┌─ EXTRACTED INFORMATION
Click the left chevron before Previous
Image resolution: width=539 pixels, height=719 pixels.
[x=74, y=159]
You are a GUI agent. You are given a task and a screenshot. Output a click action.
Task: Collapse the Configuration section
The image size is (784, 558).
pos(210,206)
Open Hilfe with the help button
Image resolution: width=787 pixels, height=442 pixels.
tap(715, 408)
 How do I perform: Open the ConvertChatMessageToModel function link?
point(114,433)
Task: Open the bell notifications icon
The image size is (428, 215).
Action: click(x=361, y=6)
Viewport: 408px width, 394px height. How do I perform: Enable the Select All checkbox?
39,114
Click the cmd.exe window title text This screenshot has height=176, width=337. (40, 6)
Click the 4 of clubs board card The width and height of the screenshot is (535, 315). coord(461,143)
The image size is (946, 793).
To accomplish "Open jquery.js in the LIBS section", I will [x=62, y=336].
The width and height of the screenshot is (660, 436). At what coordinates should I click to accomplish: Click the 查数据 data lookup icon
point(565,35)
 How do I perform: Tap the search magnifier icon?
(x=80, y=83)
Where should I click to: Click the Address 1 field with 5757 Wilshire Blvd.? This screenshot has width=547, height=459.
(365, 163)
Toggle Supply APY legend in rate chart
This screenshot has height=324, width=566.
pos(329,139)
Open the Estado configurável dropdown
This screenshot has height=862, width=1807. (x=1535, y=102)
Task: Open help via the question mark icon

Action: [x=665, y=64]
└─
Write out the data a second time, exactly the same.

Click the left chevron before Previous
Image resolution: width=539 pixels, height=719 pixels.
[x=74, y=159]
You are a GUI agent. You are given a task and a screenshot. Output a click action.
Task: Collapse the Configuration section
The image size is (784, 558).
pos(210,206)
Open Hilfe with the help button
Image resolution: width=787 pixels, height=442 pixels.
tap(715, 408)
 How do I perform: Open the ConvertChatMessageToModel function link?
point(114,433)
Task: Open the bell notifications icon
The image size is (428, 215).
Action: click(x=361, y=6)
Viewport: 408px width, 394px height. How do I perform: Enable the Select All checkbox?
39,114
Click the cmd.exe window title text This screenshot has height=176, width=337. (40, 6)
Click the 4 of clubs board card The width and height of the screenshot is (535, 315). coord(461,143)
The image size is (946, 793).
To accomplish "Open jquery.js in the LIBS section", I will [x=62, y=336].
The width and height of the screenshot is (660, 436). At what coordinates should I click to accomplish: Click the 查数据 data lookup icon
point(565,35)
 How do I perform: Tap the search magnifier icon?
(x=80, y=83)
Where should I click to: Click the Address 1 field with 5757 Wilshire Blvd.? This screenshot has width=547, height=459.
(365, 163)
Toggle Supply APY legend in rate chart
This screenshot has height=324, width=566.
pos(329,139)
Open the Estado configurável dropdown
This screenshot has height=862, width=1807. (x=1535, y=102)
Task: Open help via the question mark icon

Action: [x=665, y=64]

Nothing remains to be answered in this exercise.